Editoriali
Il mondo è un progresso fasullo
Correndo verso la fine del 2016 a molti di noi sembra che il mondo stia decisamente accelerando verso la sua fine. È come se, vedendo davanti a sé un dirupo, un automobilista schiacciasse a fondo l’acceleratore preso dalla irresistibile tentazione di gettarcisi dentro. Forse sarà un’impressione, una sensazione di chi guarda il mondo da un punto di vista particolare e ormai minoritario; ma anche chi qualche anno fa nutriva una fiducia incondizionata nell’uomo e nel progresso si è accorto che il tanto decantato “progresso” non ha portato a una civiltà di pace e di prosperità, non ha fermato le guerre, non ha cambiato il cuore dell’uomo. “Il Signore vide che la malvagità degli uomini era grande sulla terra e che il loro cuore concepiva soltanto disegni malvagi in ogni tempo” (Genesi 6:5). Il povero diventa sempre più povero, il ricco sempre più ricco, l’oppresso sempre più oppresso e l’oppressore sempre più potente. È l’effetto della globalizzazione, dicono: ora un grande speculatore può, con un solo clic del mouse sul suo computer a New York (o a Pechino, o a Kuala Lumpur, che importa) spostare miliardi di dollari da un mercato all’altro, rovinando o premiando decine di nazioni, facendo perdere o guadagnare il lavoro a milioni di persone. Normalmente in questo gioco l’unico che ci guadagna è lo speculatore; gli altri si barcamenano strappandosi l’un l’altro la miseria di mano.
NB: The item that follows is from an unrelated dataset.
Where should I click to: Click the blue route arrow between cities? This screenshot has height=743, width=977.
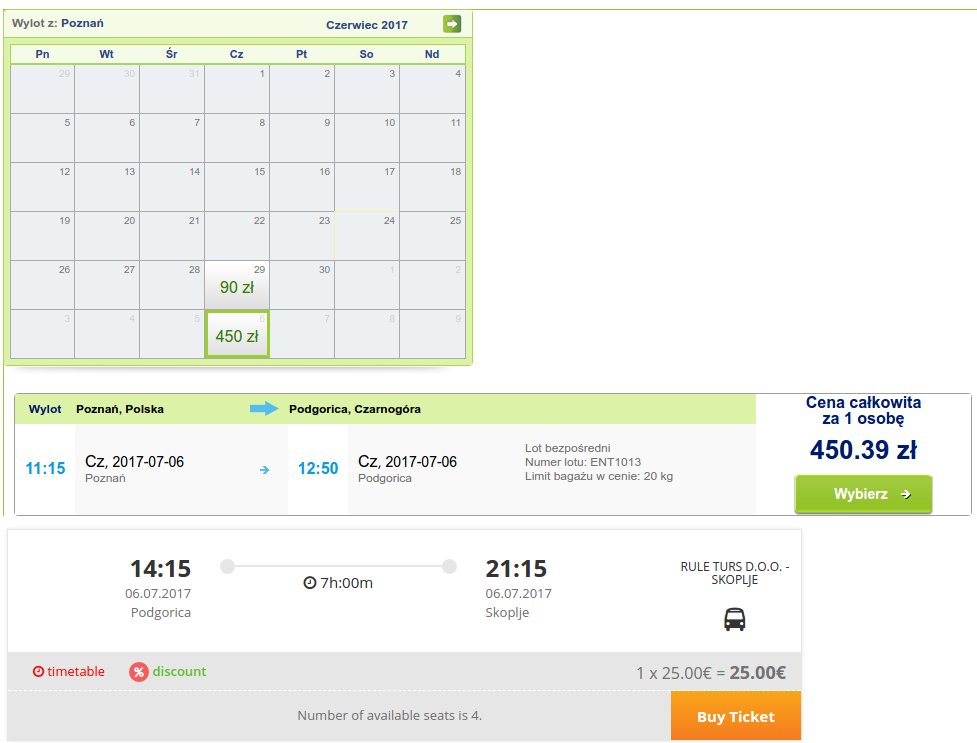click(264, 409)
In questi pochi mesi che ci separano dal nuovo anno potrebbero accadere eventi significativi. Il conflitto in Siria potrebbe giungere a una svolta, se Assad e gli alleati russi (e iraniani) riuscissero a prendere Aleppo. A quel punto Russia e Iran sarebbero coloro che possono ridefinire gli effetti del Medio Oriente, e gli americani (e i sauditi) i grandi sconfitti. E quali sarebbero le ripercussioni per Israele di questo nuovo scenario? Tornando all’America, in novembre sapremo quale sarà il nuovo Presidente degli Stati Uniti, la carica più importante del mondo. Purtroppo la scelta non è delle migliori: da una parte la totale imprevedibilità del miliardario Donald Trump, che potrebbe portare a scenari catastrofici a livello internazionale; dall’altra l’ambigua Hillary Clinton, che se da un lato potrebbe garantire una certa stabilità interna agli USA ha già dimostrato di avere una politica estera più che catastrofica. È infatti dalle menti del suo staff che è nata l’idea delle cosiddette “primavere arabe” che ha portato all’affermazione di diversi regimi integralisti islamici e alla nascita dell’ISIS. È noto ormai da diverso tempo che le varie insurrezioni “spontanee” nei Paesi arabi non avrebbero potuto avere la meglio senza l’aiuto economico, di intelligence e anche militare americano. Non per nulla tra i principali sponsor della campagna elettorale di Hillary figurano fondi sauditi e degli Emirati Arabi che hanno versato diversi milioni di dollari all’ex First Lady. E se c’è una regola che in politica è ferrea è quella che i debiti vanno in qualche modo ripagati…
Di fronte a questi eventi che apparentemente non possiamo influenzare noi cristiani ci sentiamo un po’ smarriti; il Cristianesimo è sempre meno utilizzato come fonte morale in un mondo che pure ha un disperato bisogno di valori; anzi dilagano comportamenti e costumi che la Bibbia definisce apertamente come aberranti. “Chiameranno il male bene e il bene male” (…). I Cristiani vengono sempre più guardati come estranei, come nemici, non solo dove ce lo si aspetterebbe come i Paesi dominati dal fanatismo islamico, ma anche in Paesi apparentemente “neutrali” come la Russia oppure nei Paesi occidentali “laici”. Approfittiamo allora dell’occasione offerta dalla ventesima Giornata Internazionale di Preghiera per la Chiesa Perseguitata (6 e 13 novembre) per pregare innanzitutto per tutti i fratelli e le sorelle perseguitati per la fede in Gesù Cristo, ma anche per tutto il mondo, che tanti possano aprire il cuore al messaggio dell’Evangelo anziché proseguire a tutta velocità verso il dirupo.